§ **ARTICLE**

Customer Reviews:
This Book Kept My Interests August 2, 2008 Unreliable story of the CIA involvement in the Afghan War. Lots of insight of the secret in and out of our clandestine service. Interesting read but at the same time lots of grandstanding by the author toward the subject of the book which sometime seem a bit hard to believe. Recommended reading for anyone who is a history buff and would like to expand his/her detailed knowledge of the downfall of Communism and the last military action of the cold war. Don't bother to compare the movie; like most of the time, is the book according to Hollywood re writers. The movie is definitely not worth the money unless you receive it as a gift.
Engaging Read July 28, 2008 2 out of 2 found this review helpful
It's no wonder that the book took some 15 years in the making. Crile did extensive research with this book and it shows. I read this book this past weekend, while on vacation and thoroughly enjoyed it. It read like a fictional piece of international intrigue, yet it was based on real events and real people.
Crile wrote a great book that could have been written like an academic tome (dry), instead the characters were human with their hilarious attributes and flaws. I was drawn into it--rooting for Gust or Charlie, even though I knew the outcomes and had seen the movie based on the book.
The book offers a glimpse into the ways that real politics takes place in the USA and how back room deals, friendships, and back stabbing can make or break a career or a bill being passed in Congress.
The fact that Charlie Wilson became interested (perhaps obsessed) with the plight of Afghans was nothing short of just happenstance. And, the cast of characters who he worked with were a colorful group in all senses of the term. This book is written for the lay audience; although I do think an undergraduate audience would appreciate it. It is lengthy, but I tihnk the background provides understanding of the main characters.

§ **DATA EXTRACT**
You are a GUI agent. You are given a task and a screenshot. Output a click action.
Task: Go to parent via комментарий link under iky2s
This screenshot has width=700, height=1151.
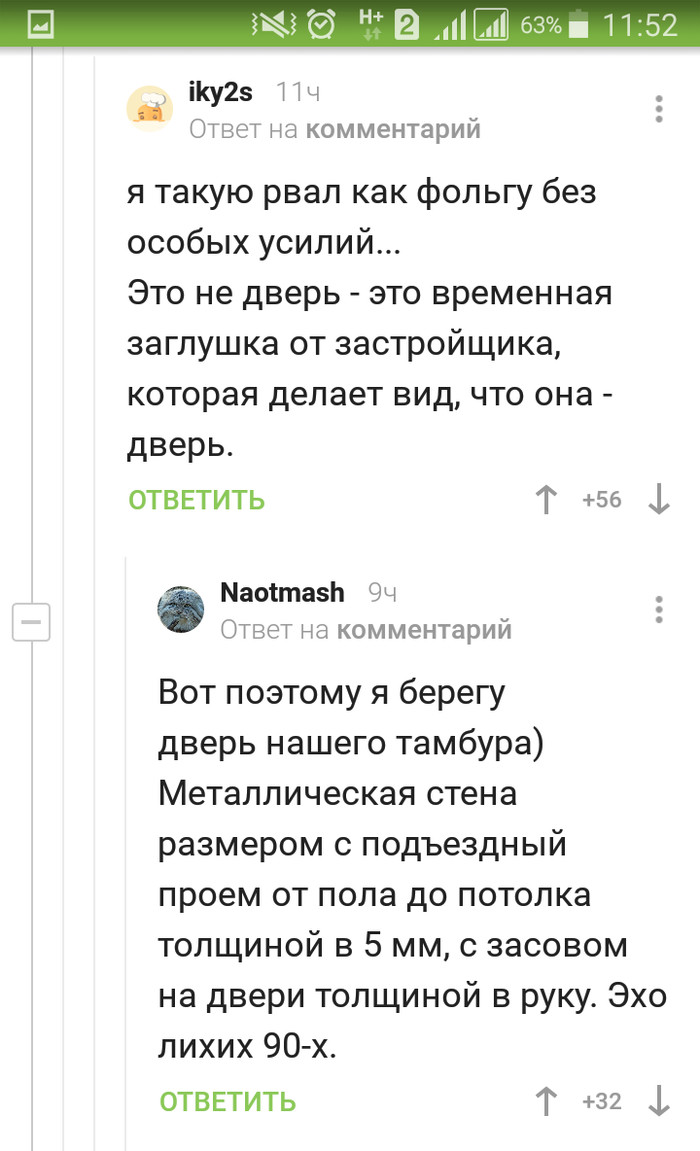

§ **EXERCISES TO COMPLETE**
1. Answer these questions about the customer reviews:
(a) On what date was the review titled "This Book Kept My Interests" posted?
(b) How many readers found the review titled "Engaging Read" helpful?
(c) According to the "Engaging Read" review, about how many years did the book take in the making?
2. Reproduce the passage of the customer reviews that begins at the words "The book offers" and stops after "the main characters.".
3. Write what comes next in the customer reviews, picking up after their final sentence.

§ **RESULTS FOR THE EXERCISE**
1.
(a) August 2, 2008
(b) 2 out of 2
(c) Some 15 years

2.
The book offers a glimpse into the ways that real politics takes place in the USA and how back room deals, friendships, and back stabbing can make or break a career or a bill being passed in Congress.
The fact that Charlie Wilson became interested (perhaps obsessed) with the plight of Afghans was nothing short of just happenstance. And, the cast of characters who he worked with were a colorful group in all senses of the term. This book is written for the lay audience; although I do think an undergraduate audience would appreciate it. It is lengthy, but I tihnk the background provides understanding of the main characters.

3.
What I would have liked-- an additonal chapter in lieu of the short epilogue. Crile needed to make better connections between the freedom fighters of the late 80s and early 90s and how the situation of these young men fed into extremist views.
That Charlie could do this is incredible July 26, 2008 0 out of 1 found this review helpful
This book discusses a part of politics that I have little knowledge. It is the story of a minor character in the US political process Charlie Wilson, a Democratic United States Representative from the 2nd congressional district in Texas. Before Charlie Wilson came, the US was already supplying some aid to the mujahideen. However soon the Pakistan's military ruler General Muhammad Zia-ul-Haq, started pushing for more financial aid to help them. Charlie Wilson decides to help the mujahideen in Afghanistan against the Soviet invaders. This book shows how mostly because to his efforts with a CIA officer Gust Avrakotos, a major international military supply program occurred involving many other countries including Saudi Arabia, Israel and Egypt.
I found it incredible and interesting but it contained too much trivia about the characters. It should have been much shorter.
Poorly written, excrutiatingly detailed July 22, 2008 2 out of 7 found this review helpful
This book was really interesting at first, but I couldn't keep reading beyond a few hundred pages. The author keeps saying the same things over and over and over again (I got it, Charlie Wilson was tall and good looking, Gust was working class, etc.) He restates the same things so many times, it seems like he things readers are stupid and can't remember anything from prior chapters.
At first, I enjoyed learning about the inner workings of the CIA and the House of Representatives, etc. But this book is so tedious, I can't summon the attention span to finish reading it.
I almost always read a book before seeing the related movie because I like to read the more detailed story. In this case I am hoping the movie does a much better job of just telling the story without all of the extra noise and redundancy.
I Don't Buy It July 14, 2008 2 out of 3 found this review helpful
The book gets 3 stars for its entertainment value and for a useful history of the extent of U.S. involvement in the Soviet-Afghanistan War. As for its essential thesis that "good guys" Charlie Wilson and Gust Avrokotos won the Cold War by bitch-slapping all the sissies running the American foreign policy establishment, that's a bunch of right wing pap.
Wilson is an out-of-control alcoholic Texas congressman who pushed for more funding of the Afghan rebels. Avrokotos is the foul-mouthed, street kid recruited by the CIA who does not quite fit in with its ivy-league culture. Of the two, Avrokotos is far more interesting and appealing.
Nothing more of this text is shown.